• What you need to do: The part below that opens with the line containing "The height and width of the screenshot is (725, 1331)." and closes with the line containing "Click the DBA模式 description line" should be copied exactly, minus any pictures.

• Available records:
= = =

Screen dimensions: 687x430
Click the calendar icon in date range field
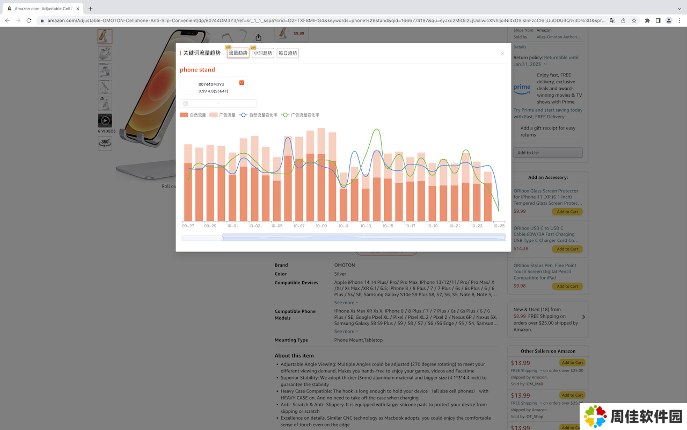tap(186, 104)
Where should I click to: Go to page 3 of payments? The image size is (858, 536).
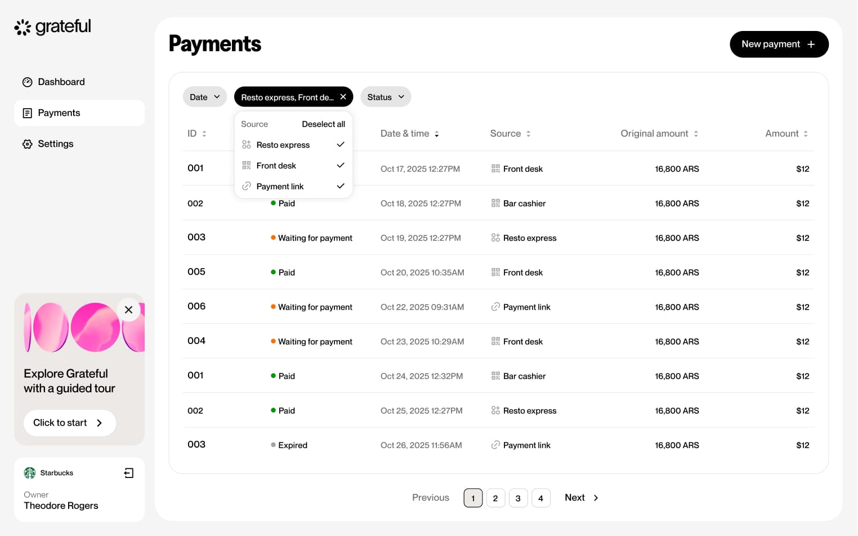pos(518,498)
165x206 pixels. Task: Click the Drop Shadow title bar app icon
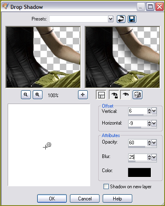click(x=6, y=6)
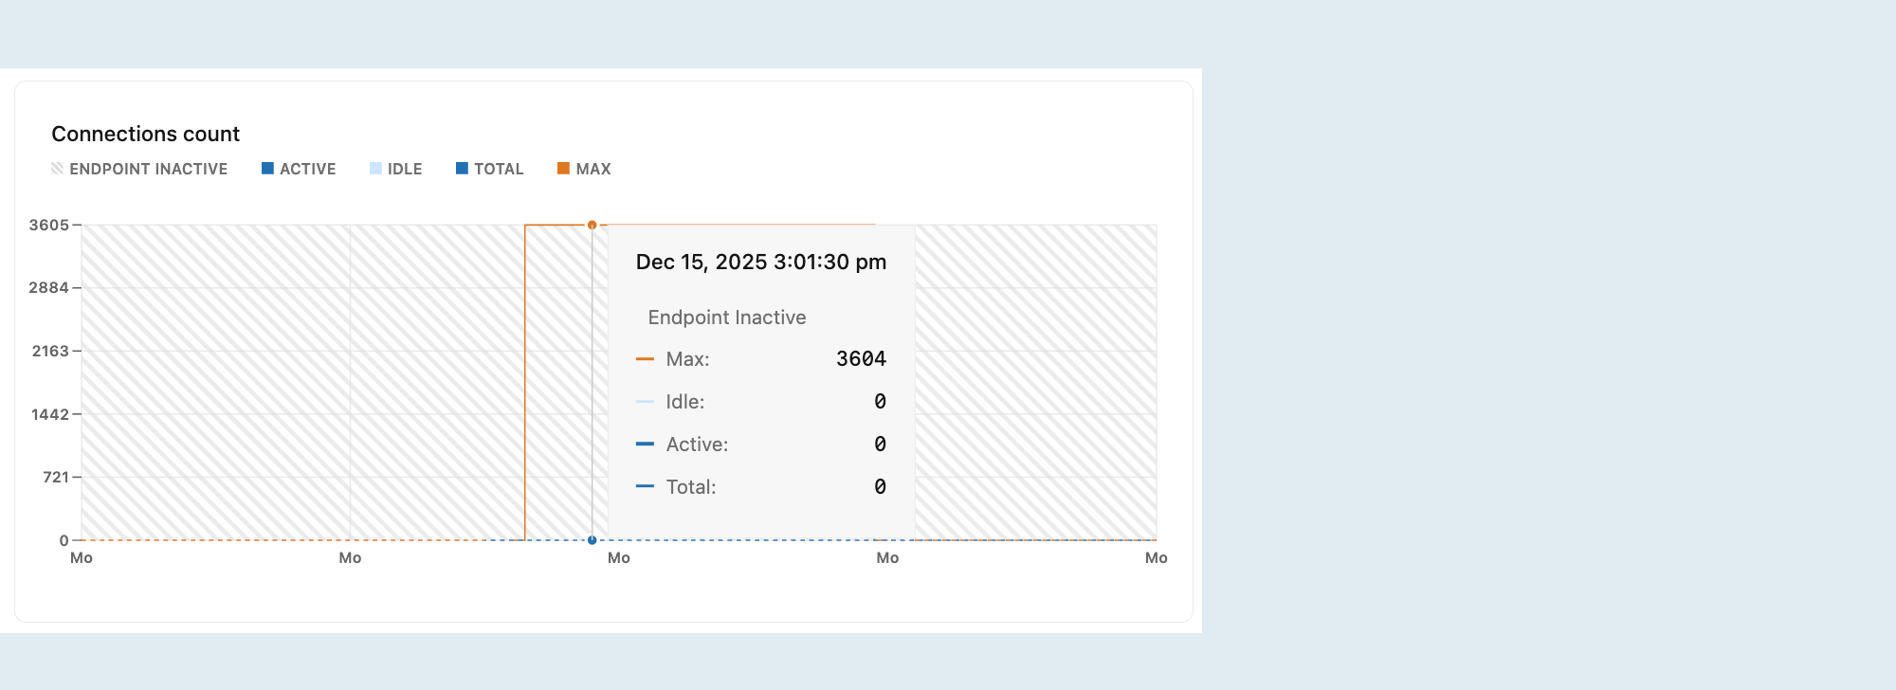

= = =

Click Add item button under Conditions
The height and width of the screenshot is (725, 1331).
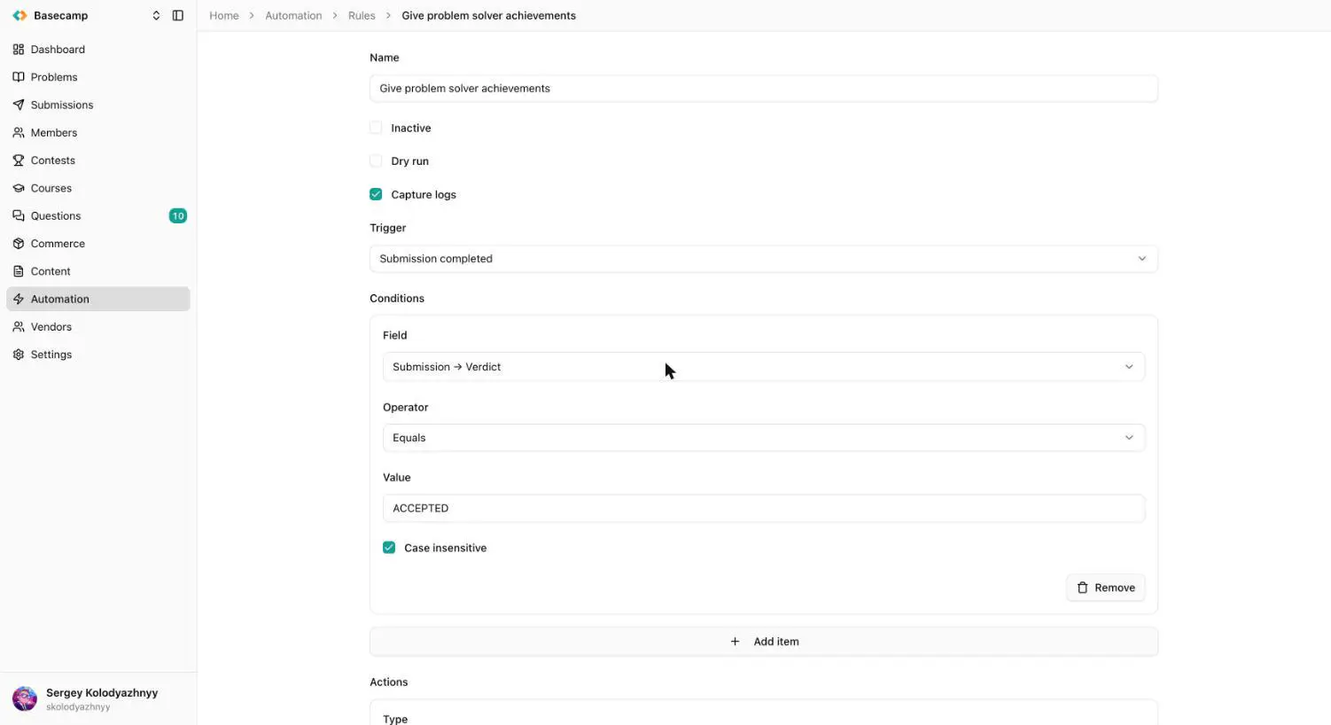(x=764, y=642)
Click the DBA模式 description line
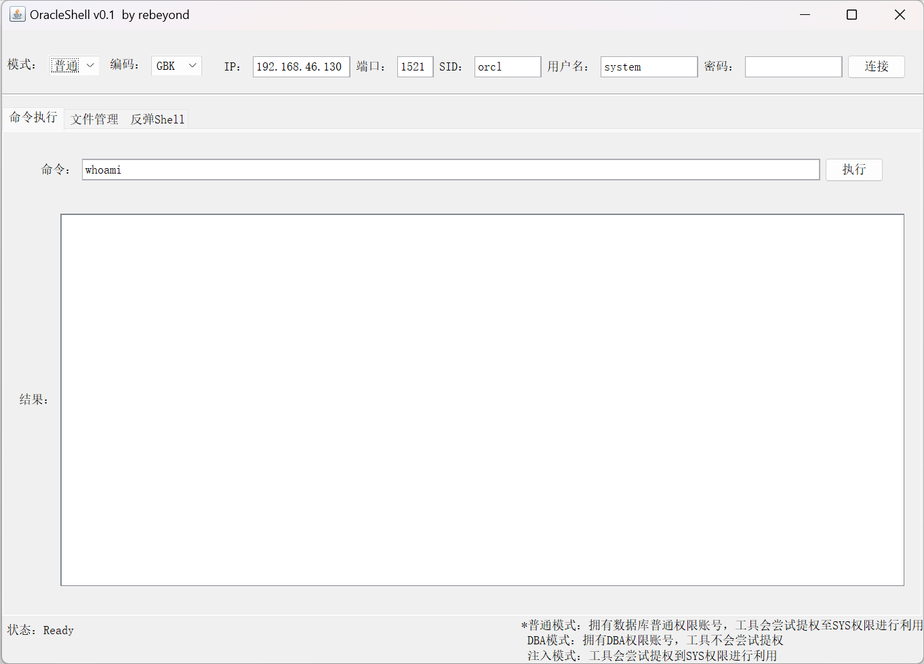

= = =

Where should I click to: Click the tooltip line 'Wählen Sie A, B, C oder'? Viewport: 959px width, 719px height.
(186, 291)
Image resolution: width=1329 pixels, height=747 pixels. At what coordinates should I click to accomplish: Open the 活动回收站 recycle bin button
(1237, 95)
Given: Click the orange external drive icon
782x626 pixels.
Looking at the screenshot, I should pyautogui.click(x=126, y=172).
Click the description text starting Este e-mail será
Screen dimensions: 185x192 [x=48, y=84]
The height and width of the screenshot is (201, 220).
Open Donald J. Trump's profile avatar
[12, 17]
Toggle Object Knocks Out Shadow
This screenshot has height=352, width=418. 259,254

= = =

• Task result:
The height and width of the screenshot is (725, 1331).
(x=764, y=642)
Click the DBA模式 description line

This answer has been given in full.